Assignment –
Using the listing below, retype exactly the lines starting at the one with "MALA (1145, 1827)" and ending at the one with "Artec Leo (411, 720)", and include both.

Raw data –
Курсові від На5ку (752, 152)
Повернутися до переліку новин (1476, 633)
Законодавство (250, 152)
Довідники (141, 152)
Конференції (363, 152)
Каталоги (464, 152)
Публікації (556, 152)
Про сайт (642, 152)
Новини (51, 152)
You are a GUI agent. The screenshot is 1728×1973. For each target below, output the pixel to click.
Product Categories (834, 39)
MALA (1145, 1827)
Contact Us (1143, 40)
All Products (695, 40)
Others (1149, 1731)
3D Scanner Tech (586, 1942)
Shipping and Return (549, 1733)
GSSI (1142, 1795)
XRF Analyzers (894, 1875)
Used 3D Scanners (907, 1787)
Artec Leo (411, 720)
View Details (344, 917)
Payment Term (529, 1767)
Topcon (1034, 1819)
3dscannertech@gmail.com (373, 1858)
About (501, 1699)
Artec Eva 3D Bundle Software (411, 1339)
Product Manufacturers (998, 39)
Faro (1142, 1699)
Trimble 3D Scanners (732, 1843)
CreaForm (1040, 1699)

Answer below –
MALA (1145, 1827)
Contact Us (1143, 40)
All Products (695, 40)
Others (1149, 1731)
3D Scanner Tech (586, 1942)
Shipping and Return (549, 1733)
GSSI (1142, 1795)
XRF Analyzers (894, 1875)
Used 3D Scanners (907, 1787)
Artec Leo (411, 720)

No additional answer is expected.